Records drawn from a dataset:
+---+

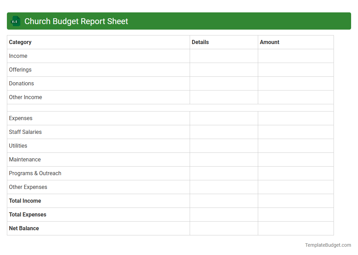Image resolution: width=358 pixels, height=255 pixels.
Task: Select the Income row label
Action: pos(18,56)
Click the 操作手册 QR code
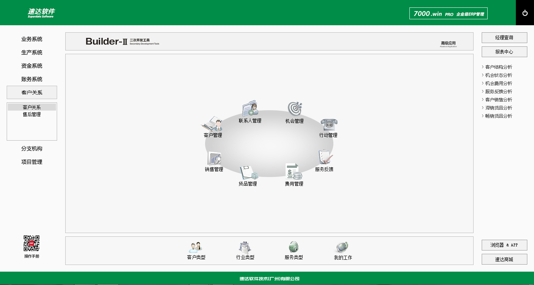 32,243
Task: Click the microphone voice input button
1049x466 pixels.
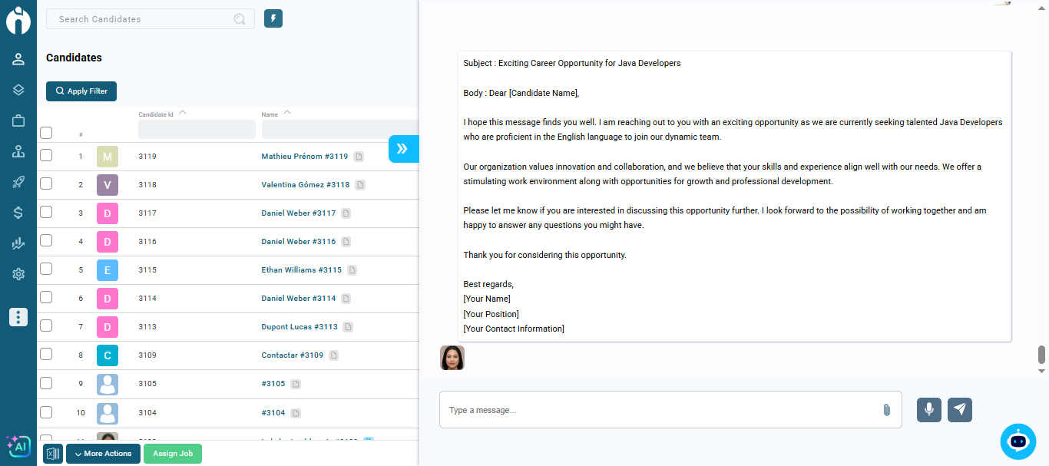Action: (928, 410)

+---+

## [Work instructions]
All lines from the one containing "Click the 操作手册 QR code" through the final line of the records are to be retyped exactly; no other lines and no pictures are to be included.

## [Output for this task]
Click the 操作手册 QR code
 32,243
Task: Click the microphone voice input button
1049x466 pixels.
Action: (928, 410)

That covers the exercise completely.